Pour le reste, le roman de Jubert œuvre plutôt dans le registre du fantastique : son héroïne est une magicienne, la sorcellerie est présente tout au long du récit et le diable en personne viendra même faire une apparition. Qu'importe, Jubert a toujours affiché un dédain royal pour les genres, qu'il s'est toujours plu à mêler, plus souvent pour le meilleur que pour le pire, d'ailleurs.
L'intrigue en deux mots : Roberta Morgenstern, sorcière employée au Bureau des Affaires Criminelles, est chargée d'enquêter sur un meurtre commis dans le Londres reconstitué. Elle est accompagnée d'un jeune collègue, Clément Martineau, dont c'est la première mission. Ils découvriront rapidement que le tueur en question est un célèbre personnage historique — Londres, XIXe siècle, assassin, ai-je besoin de vous faire un dessin ? D'autres événements similaires vont bientôt se dérouler à Paris, conduisant les enquêteurs à s'intéresser au créateur de ces villes-musées, vieillard qui semble devoir sa longévité à autre chose qu'aux progrès de la science.

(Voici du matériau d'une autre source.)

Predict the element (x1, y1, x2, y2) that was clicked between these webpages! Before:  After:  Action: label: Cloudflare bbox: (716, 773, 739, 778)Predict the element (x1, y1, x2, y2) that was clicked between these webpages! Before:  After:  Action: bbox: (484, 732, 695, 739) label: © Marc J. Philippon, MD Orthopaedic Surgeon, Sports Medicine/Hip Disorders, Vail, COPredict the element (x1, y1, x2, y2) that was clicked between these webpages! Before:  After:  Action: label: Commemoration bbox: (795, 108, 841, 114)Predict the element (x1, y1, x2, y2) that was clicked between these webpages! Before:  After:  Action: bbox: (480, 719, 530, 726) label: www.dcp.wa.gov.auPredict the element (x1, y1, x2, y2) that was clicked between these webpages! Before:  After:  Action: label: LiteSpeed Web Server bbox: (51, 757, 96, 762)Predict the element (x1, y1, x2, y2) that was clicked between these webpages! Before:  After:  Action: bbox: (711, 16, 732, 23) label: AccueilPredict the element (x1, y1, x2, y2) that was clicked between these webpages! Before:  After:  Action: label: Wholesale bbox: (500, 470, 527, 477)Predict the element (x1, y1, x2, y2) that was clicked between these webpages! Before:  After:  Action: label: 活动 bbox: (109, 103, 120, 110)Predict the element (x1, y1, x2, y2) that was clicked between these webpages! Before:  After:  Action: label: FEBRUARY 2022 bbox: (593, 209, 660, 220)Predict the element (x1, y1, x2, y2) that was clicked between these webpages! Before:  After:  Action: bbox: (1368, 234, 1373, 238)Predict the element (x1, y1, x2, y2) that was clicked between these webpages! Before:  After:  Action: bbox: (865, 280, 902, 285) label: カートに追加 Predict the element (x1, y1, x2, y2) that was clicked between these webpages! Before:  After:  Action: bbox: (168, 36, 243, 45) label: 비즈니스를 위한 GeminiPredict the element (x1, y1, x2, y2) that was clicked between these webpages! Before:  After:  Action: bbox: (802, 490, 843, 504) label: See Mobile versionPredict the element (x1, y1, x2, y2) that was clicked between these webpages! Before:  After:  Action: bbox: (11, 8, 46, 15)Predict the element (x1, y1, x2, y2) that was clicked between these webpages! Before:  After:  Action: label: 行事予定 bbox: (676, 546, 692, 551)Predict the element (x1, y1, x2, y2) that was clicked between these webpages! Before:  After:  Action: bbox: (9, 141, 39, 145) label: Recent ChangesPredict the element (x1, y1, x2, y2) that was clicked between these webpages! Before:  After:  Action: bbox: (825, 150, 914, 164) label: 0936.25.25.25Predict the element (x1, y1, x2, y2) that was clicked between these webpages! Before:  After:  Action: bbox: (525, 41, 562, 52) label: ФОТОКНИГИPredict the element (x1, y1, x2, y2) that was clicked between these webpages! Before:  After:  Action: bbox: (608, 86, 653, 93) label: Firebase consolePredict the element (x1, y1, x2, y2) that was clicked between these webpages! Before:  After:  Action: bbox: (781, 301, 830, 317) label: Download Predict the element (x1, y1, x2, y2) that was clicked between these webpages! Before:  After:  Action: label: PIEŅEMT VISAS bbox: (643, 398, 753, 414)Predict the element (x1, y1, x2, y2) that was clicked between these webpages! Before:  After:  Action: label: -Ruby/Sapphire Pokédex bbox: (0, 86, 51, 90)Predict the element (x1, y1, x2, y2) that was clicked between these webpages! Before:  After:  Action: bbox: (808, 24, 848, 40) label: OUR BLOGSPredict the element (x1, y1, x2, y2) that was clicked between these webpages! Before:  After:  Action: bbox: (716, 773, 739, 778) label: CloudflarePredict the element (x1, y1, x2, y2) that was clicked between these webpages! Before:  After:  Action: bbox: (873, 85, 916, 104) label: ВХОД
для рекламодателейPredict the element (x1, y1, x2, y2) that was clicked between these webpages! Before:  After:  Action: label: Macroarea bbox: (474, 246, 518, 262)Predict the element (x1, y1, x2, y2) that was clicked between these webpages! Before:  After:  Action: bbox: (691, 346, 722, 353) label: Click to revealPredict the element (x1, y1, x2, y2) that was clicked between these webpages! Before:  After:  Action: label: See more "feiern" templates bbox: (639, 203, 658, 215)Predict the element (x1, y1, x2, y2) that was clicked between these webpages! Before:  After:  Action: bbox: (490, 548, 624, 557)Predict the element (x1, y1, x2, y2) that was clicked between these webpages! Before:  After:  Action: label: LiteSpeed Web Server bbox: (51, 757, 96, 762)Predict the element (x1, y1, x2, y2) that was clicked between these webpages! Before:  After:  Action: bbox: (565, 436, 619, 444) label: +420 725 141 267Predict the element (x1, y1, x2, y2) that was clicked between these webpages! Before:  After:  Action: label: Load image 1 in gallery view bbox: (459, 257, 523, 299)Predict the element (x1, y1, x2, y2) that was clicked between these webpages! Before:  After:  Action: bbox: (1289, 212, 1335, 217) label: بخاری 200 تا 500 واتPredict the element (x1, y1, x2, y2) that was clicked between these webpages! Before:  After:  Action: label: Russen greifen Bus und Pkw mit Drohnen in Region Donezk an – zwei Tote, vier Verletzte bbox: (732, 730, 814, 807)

En premier lieu, Le Quadrille des assassins souffre d'un récit extrêmement linéaire : les personnages se rendent dans une première ville, résolvent l'affaire, partent pour une deuxième ville, etc. C'est le moindre de ses défauts. Le vrai problème, c'est que ce roman est d'une vacuité totale. L'univers mis en scène n'a pas plus d'épaisseur qu'un décor de théâtre. Les personnages ne sont ni attachants, ni sympathiques, ni même intéressants. Le style est totalement impersonnel. Et surtout, Jubert a beau multiplier les péripéties et les scènes d'action, en particulier dans le dernier quart du récit, on s'ennuie à pleurer. Certains de ces défauts étaient déjà sensibles dans les œuvres précédentes de l'auteur, mais ils n'ont jamais été aussi criants. Jusqu'alors, Jubert parvenait à les masquer derrière une imagination fertile et un goût pour l'insolite salvateurs. Cette fois, rien ne vient sauver le navire du naufrage.